8. Conséquences sociales et réinsertion sociale

En 2011, les indicateurs relatifs à la situation sociale des usagers accueillis dans les CSAPA vont, comme les années précédentes, dans le sens d’un recul de la précarité. Toutefois, cela pourrait être lié à la hausse de l’âge moyen et de la proportion de personnes ayant un problème avec l’alcool, deux facteurs de moindre précarité. Dans les CAARUD, en revanche, on assiste à une remontée de la part des usagers fortement précaires.

En France, l’accompagnement social des personnes usagères de drogues est très majoritairement assuré par les structures spécialisées (CAARUD et CSAPA). Toutefois, en 2010, seulement 15 % des actes réalisés par les CAARUD concernent l’accès aux droits administratifs et sociaux. Parmi ces actes, à peine un quart porte sur les démarches d’hébergement, alors que les activités de recherche ou de maintien d’emploi ou de formation n’en représentent que 10 %.

Des programmes liés à l’hébergement, la formation et l’emploi à destination des usagers de drogues sont mis en place dans les structures spécialisés mais aucun système d’observation ne permet de suivre leur mise en place.

--------------------

> **TRAVAIL À FAIRE**
[1] Selon l'extrait sur la réinsertion sociale des usagers de drogues, quelle part des actes réalisés par les CAARUD en 2010 concerne l'accès aux droits administratifs et sociaux ?
[2] Recopiez mot pour mot le passage de l'extrait sur la réinsertion sociale qui commence par « Des programmes liés » et se poursuit jusqu'à « mise en place. ».

> **DONNÉES ENREGISTRÉES**
--------------------

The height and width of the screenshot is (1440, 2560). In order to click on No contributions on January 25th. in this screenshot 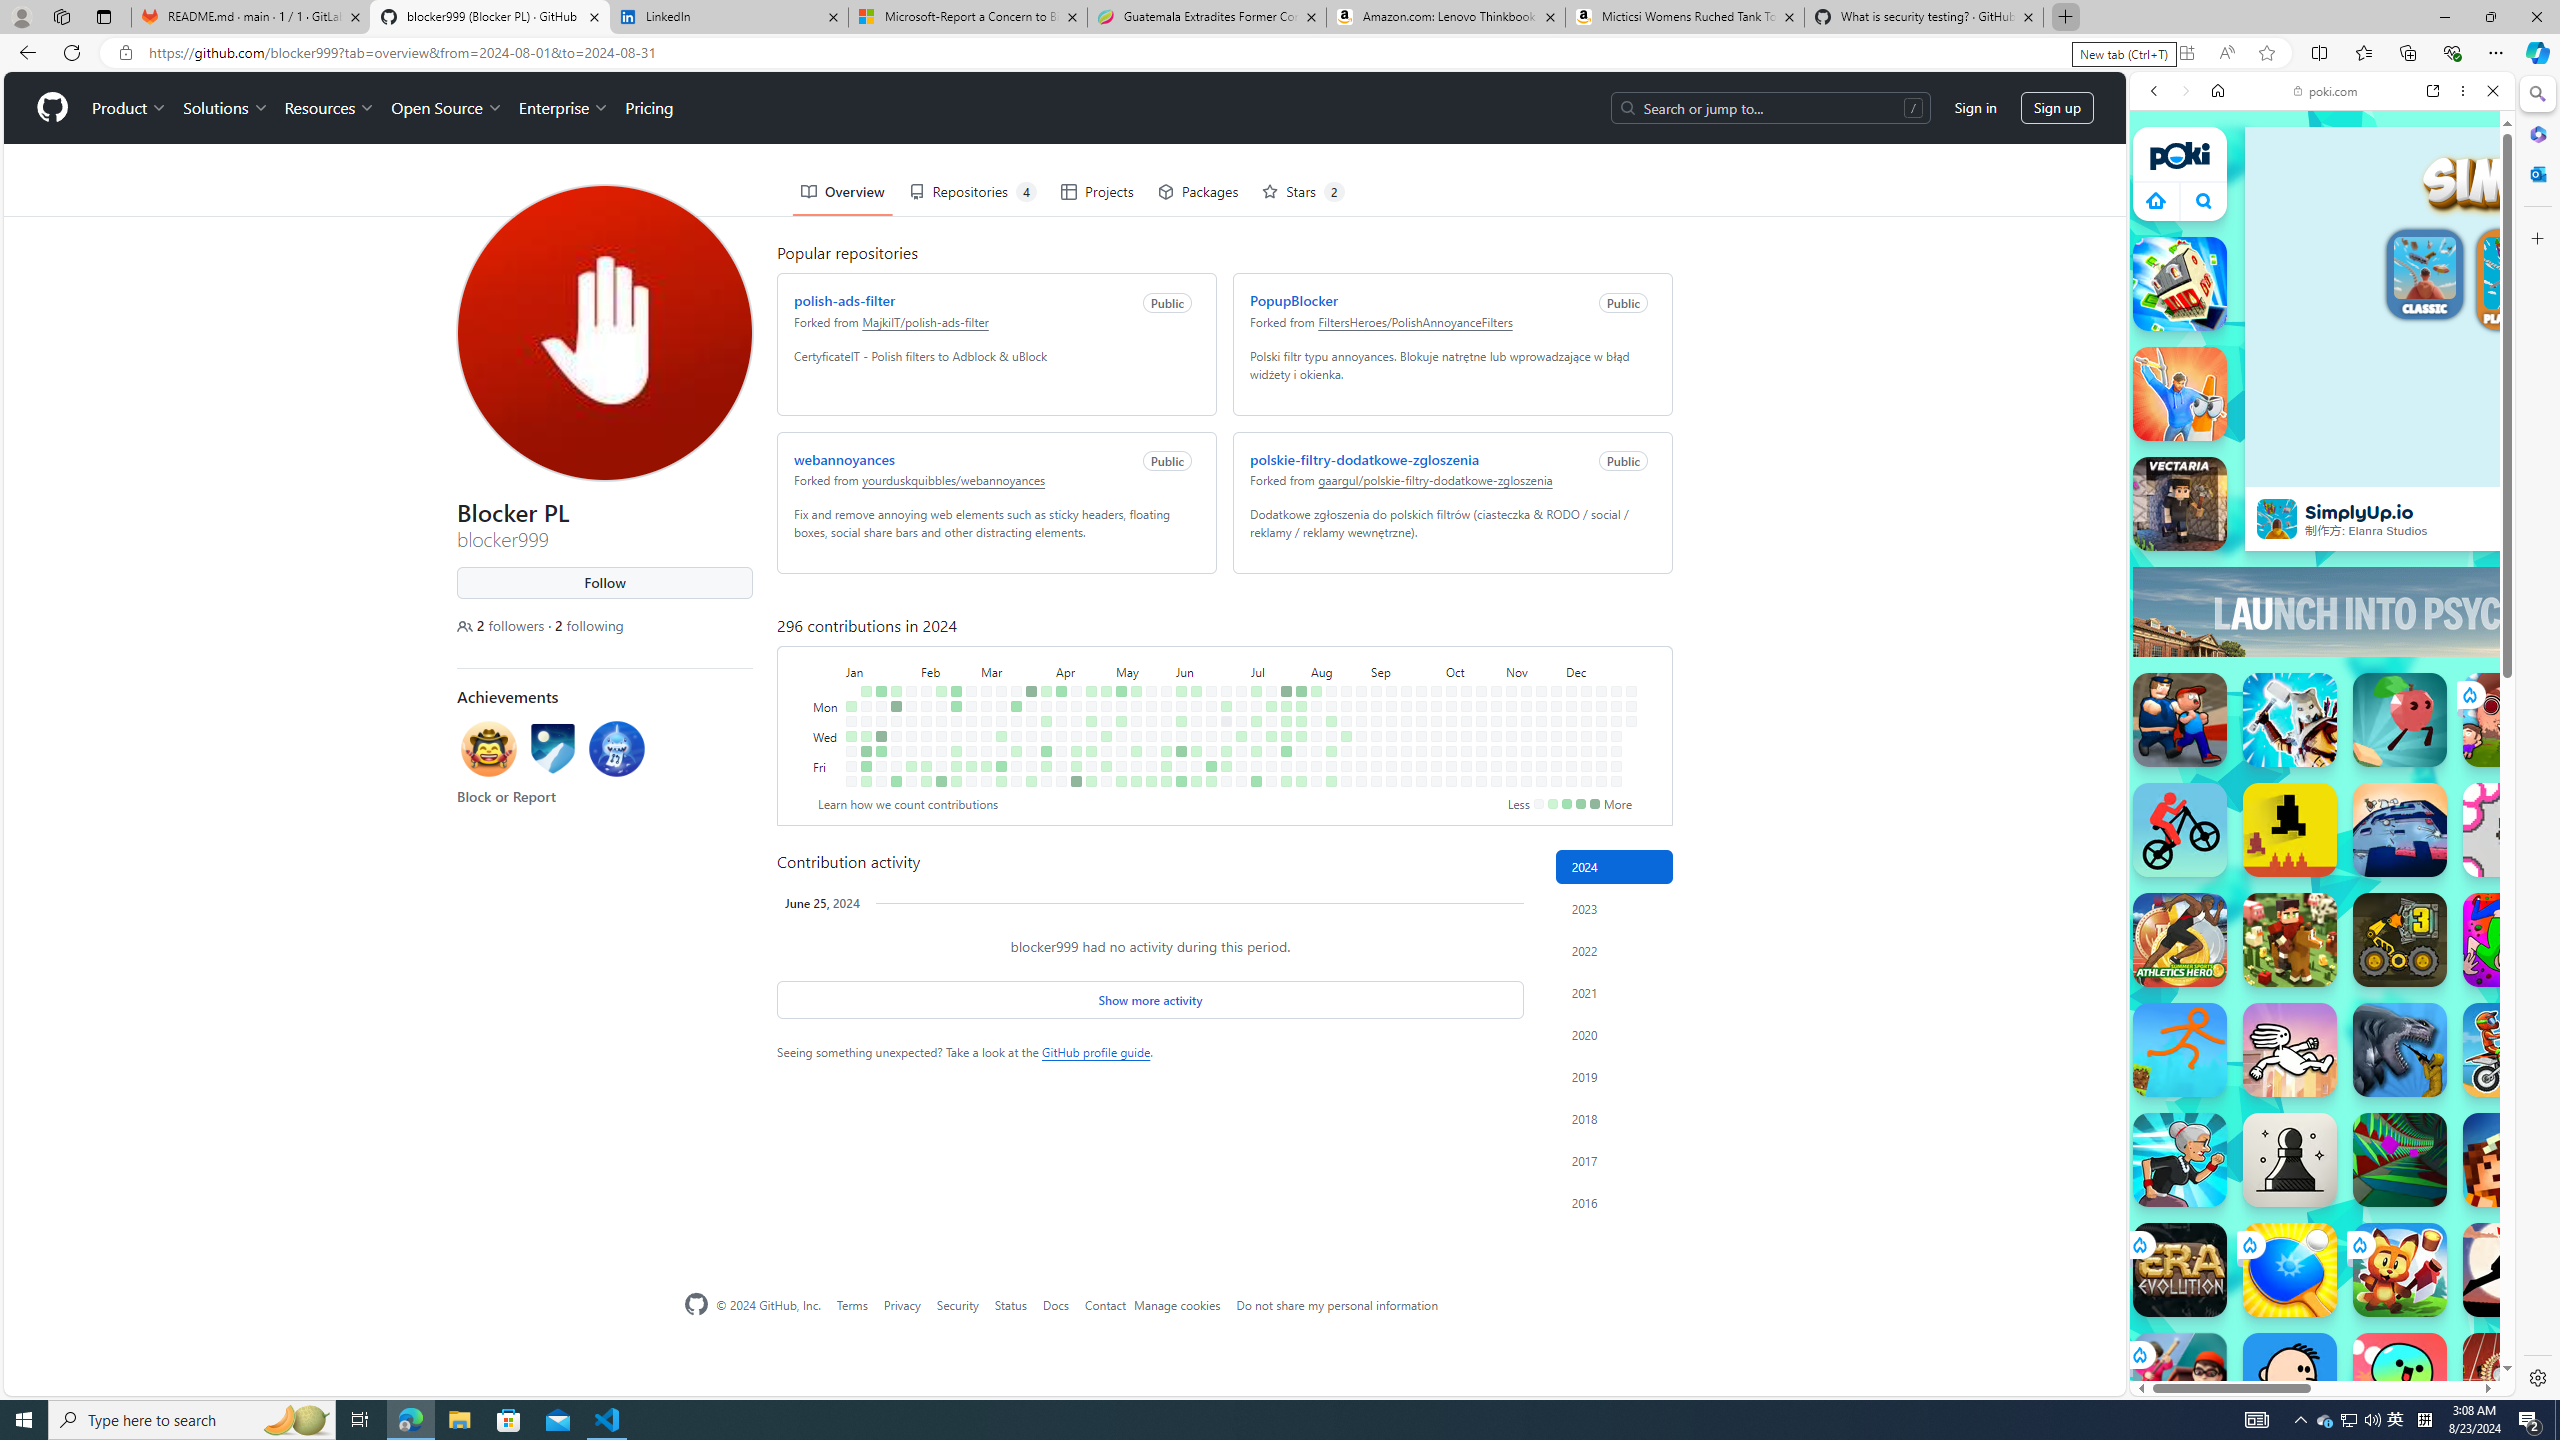, I will do `click(896, 751)`.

--------------------

> **RÉSULTATS ATTENDUS**
[1] Seulement 15 % des actes.

[2]
Des programmes liés à l’hébergement, la formation et l’emploi à destination des usagers de drogues sont mis en place dans les structures spécialisés mais aucun système d’observation ne permet de suivre leur mise en place.